You know it is kind of funny. Well, not really funny, but you'll get what I'm about to say.
We sat here not more than a week ago talking about how the Cleveland Indians, ahem, YOUR Cleveland Indians were the hottest team in baseball.
Now there seems to be some panicking setting in.
Lemme just say, no panicking, please. Just like you shouldn't have ran out and bought playoff tickets last week, you shouldn't go burning down houses this week. Baseball is a marathon. I shouldn't have to repeat that cheesy cliche, but sometimes it needs to be said for you to remember it. Especially during a stretch like this one.
INDIANS - 2 | REDS - 4
W: Jonathan Broxton (2-1)
L: Nick Hagadone (0-1)
S: Aroldis Chapman (13)
I was trying to avoid it. I was going to just blow-past it, especially with a win, it would have been easy. But this bullpen keeps making it hard to not talk about it endlessly. It is the central story with this team right now, especially with another loss on Monday, their third straight.
I really don't know what to say at this juncture. You have a freshly tied game thanks to a huge home run by Jason Giambi, momentum on your side, your dugout is fired up. All you need to do is get it to the ninth inning and you have a good feeling about something happening in the ninth.
So in this situation, who does Terry Francona choose to go to in his newly lined up bullpen?
I'm not going to say the decision to use Nick Hagadone is wrong, but it was mildly surprising. He needed to go with a left-hander in that situation with Choo leading off, that was a given. Cozart isn't exactly Babe Ruth, so you pitch to him as well if you wanna match up Hags against Votto. Fine, I'll go with that idea.
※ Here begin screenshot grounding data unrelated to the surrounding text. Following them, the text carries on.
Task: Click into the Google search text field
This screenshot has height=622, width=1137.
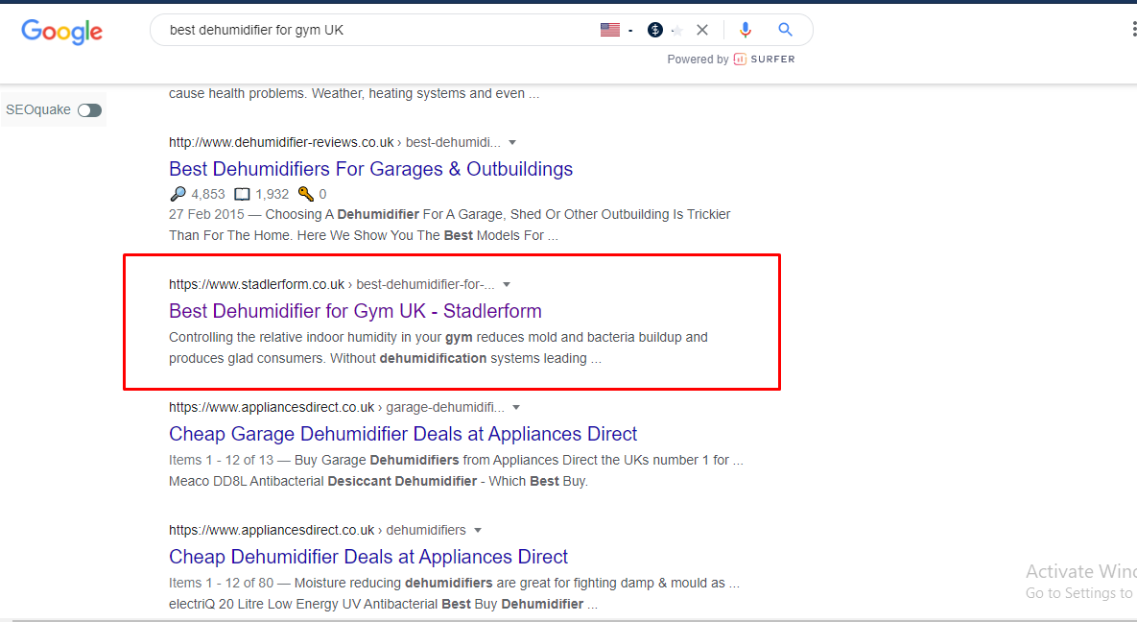Action: (374, 30)
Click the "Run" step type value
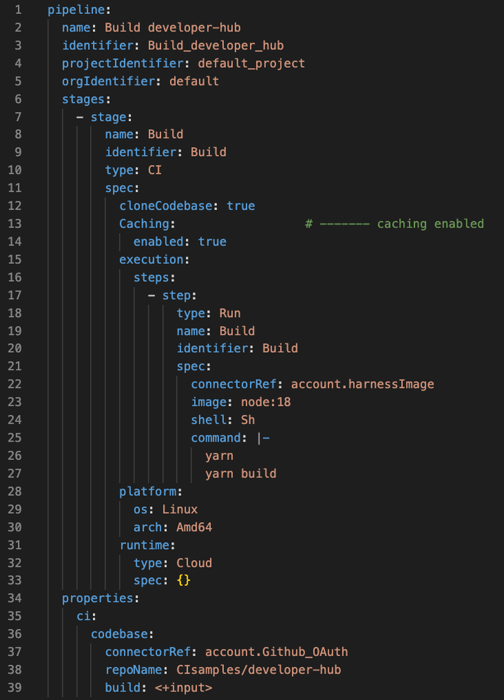The height and width of the screenshot is (700, 504). (230, 313)
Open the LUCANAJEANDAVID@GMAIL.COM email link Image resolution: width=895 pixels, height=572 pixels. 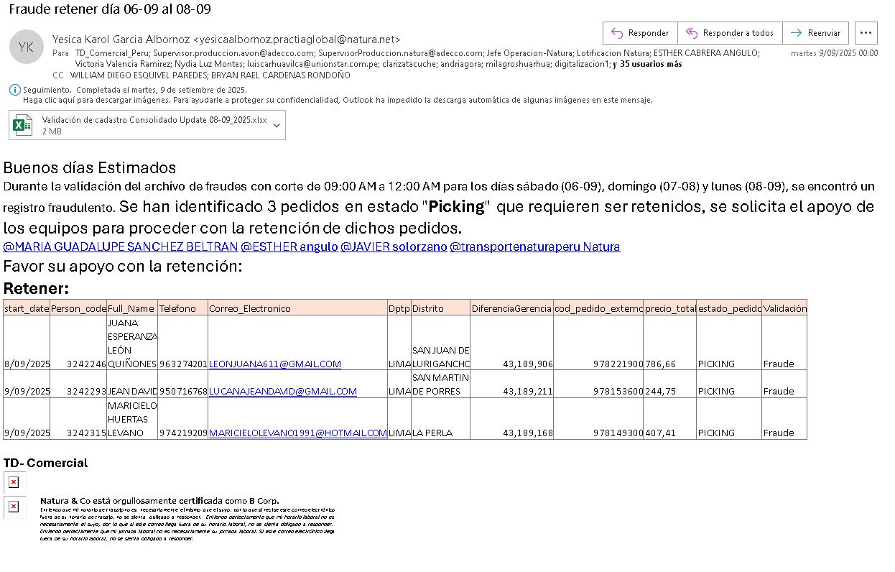(282, 392)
I mean it doesn't seem like the best idea, but it certainly has some logic. You wanna play the matchups in a tied situation, especially if you believe something is happening in the ninth inning.
I can understand not really trusting Rich Hill lately and perhaps getting something from a guy who's been shaken confidence wise could really boost this bullpen. But man, it seems really ill-advised at this juncture, doesn't it?
And if anything, letting him pitch to Choo and Cozart would have been fine, but to let him pitch to Joey Votto? I tend to side with TD over at WFNY on this one. Bryan Shaw should have been utilized in that situation, even if it means walking Joey Votto. I know you are putting another runner on base, but you are putting the double play back into order and facing a guy who is not the best hitter in the National League.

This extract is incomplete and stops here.